Model Initialization: Creates an instance of the speech recognition model and loads pretrained weights
Text Processing: Sets up text normalization to ensure fair comparison between predictions and ground truth
Dataset Creation: Loads Hindi speech samples with their transcriptions and applies text processing
Metrics Configuration: Defines WER (word-level errors) and CER (character-level errors) metrics
Cache Setup: Creates a cache manager to store predictions and avoid recomputation
Evaluation: The benchmark iterates through samples, runs inference, and computes metrics

Advanced Usage

Batch Processing

# Process multiple samples at once for better performance
results = benchmark.evaluate(
    metrics=metrics,
    batch_size=8,
    max_samples=100
)

Custom Metrics

from karma.metrics.base_metric import BaseMetric

class CustomAccuracyMetric(BaseMetric):
    def __init__(self, metric_name="custom_accuracy"):
        super().__init__(metric_name)

    def evaluate(self, predictions, references, **kwargs):
        correct = sum(1 for p, r in zip(predictions, references) if p.strip() == r.strip())
        return correct / len(predictions)

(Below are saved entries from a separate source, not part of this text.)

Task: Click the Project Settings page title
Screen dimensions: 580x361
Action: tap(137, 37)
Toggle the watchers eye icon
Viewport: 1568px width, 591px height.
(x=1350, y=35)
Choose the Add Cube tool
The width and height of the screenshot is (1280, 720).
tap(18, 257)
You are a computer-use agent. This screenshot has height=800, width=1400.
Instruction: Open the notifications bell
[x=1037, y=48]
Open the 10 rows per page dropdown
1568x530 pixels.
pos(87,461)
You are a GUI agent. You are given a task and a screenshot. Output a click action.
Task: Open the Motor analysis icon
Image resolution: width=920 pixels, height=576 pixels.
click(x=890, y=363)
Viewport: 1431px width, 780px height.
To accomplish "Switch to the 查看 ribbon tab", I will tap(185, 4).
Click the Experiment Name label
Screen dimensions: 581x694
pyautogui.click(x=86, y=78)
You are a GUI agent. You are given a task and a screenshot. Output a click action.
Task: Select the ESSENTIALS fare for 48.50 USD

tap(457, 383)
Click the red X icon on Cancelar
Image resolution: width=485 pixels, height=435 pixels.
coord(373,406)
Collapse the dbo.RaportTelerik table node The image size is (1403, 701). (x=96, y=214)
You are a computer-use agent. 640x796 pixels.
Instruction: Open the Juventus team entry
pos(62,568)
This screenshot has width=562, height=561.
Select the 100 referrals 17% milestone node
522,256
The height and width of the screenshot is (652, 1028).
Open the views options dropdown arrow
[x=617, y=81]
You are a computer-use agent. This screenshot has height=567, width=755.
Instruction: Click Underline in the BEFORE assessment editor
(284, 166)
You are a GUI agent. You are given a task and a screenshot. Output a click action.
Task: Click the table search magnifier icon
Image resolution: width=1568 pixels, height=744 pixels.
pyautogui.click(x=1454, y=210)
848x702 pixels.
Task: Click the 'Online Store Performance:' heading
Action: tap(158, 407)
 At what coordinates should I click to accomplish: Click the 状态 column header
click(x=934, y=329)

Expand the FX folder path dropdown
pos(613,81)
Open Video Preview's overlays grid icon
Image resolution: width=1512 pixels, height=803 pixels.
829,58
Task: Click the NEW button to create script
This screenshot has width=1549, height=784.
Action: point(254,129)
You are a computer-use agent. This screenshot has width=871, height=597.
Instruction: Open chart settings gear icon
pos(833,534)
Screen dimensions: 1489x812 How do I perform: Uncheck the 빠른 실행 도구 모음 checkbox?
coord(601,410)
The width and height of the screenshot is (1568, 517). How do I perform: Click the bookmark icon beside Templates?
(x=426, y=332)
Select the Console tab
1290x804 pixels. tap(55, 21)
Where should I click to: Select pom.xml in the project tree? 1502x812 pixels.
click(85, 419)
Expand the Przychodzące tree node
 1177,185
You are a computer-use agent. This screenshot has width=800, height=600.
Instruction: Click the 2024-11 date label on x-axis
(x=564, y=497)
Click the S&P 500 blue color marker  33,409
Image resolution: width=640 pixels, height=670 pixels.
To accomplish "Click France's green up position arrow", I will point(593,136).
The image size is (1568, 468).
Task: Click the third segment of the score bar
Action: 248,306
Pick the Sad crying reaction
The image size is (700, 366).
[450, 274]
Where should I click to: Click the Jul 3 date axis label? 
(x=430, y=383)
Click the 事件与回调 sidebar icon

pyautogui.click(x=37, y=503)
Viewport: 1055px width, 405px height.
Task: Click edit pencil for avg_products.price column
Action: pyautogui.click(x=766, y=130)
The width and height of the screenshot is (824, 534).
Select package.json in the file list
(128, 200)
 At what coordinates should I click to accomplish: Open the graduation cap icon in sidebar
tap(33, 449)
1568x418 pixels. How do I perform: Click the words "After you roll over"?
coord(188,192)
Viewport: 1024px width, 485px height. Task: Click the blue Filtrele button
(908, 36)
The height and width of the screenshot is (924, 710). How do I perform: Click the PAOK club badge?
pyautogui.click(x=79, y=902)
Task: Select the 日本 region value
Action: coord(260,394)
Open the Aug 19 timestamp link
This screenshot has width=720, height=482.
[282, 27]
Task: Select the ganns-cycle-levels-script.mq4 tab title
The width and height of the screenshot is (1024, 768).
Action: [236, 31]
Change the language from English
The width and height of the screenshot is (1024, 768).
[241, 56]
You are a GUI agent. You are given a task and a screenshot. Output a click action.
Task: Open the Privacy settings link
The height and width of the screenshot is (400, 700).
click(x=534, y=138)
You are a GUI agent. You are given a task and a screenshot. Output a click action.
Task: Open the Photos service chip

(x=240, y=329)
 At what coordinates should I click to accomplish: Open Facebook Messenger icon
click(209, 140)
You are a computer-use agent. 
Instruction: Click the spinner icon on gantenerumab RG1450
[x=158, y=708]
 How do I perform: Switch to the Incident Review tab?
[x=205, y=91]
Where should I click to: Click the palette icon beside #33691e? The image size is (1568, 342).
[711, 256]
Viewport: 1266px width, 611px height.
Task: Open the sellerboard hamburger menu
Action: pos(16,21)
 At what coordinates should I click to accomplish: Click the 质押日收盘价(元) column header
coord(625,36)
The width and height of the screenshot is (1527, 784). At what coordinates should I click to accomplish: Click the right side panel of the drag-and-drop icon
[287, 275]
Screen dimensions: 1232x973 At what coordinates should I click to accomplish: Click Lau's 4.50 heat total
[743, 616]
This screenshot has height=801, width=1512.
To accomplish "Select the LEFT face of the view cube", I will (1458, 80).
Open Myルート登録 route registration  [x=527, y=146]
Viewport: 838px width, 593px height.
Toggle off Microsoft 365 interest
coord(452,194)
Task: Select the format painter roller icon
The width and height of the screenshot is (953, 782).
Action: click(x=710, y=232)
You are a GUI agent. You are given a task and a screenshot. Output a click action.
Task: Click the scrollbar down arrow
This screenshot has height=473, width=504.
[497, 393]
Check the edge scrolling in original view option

metrics = [CustomAccuracyMetric()]

Multiple Languages

languages = ["Hindi", "Telugu", "Tamil"]
results_by_language = {}

for language in languages:
    dataset = IndicVoicesRDataset(language=language, postprocessors=[processor])
    benchmark = Benchmark(model=model, dataset=dataset, cache_manager=cache_manager)
    results_by_language[language] = benchmark.evaluate(metrics = metrics)

Multiple Datasets

The user is responsible for creating the multiple dataset objects while using multiple datasets.

# Both these datasets are for ASR
dataset_1 = IndicVoicesRDataset(language=language, postprocessors=[processor])
dataset_2 = IndicVoicesDataset(language=language, postprocessors=[processor])
dataset_results = []
for i in [dataset_1, dataset_2]:
    benchmark = Benchmark(model=model, dataset=dataset, cache_manager=cache_manager)
    dataset_results[i.name] = benchmark.evaluate(metrics=metrics)

Progress Tracking

from rich.progress import Progress

with Progress() as progress:
    benchmark = Benchmark(
        model=model,
        dataset=dataset,
        cache_manager=cache_manager,
        progress=progress
    )
    results = benchmark.evaluate(metrics=metrics, batch_size=1)

This API gives you complete control over your evaluation pipeline while maintaining KARMA’s performance optimizations and robustness.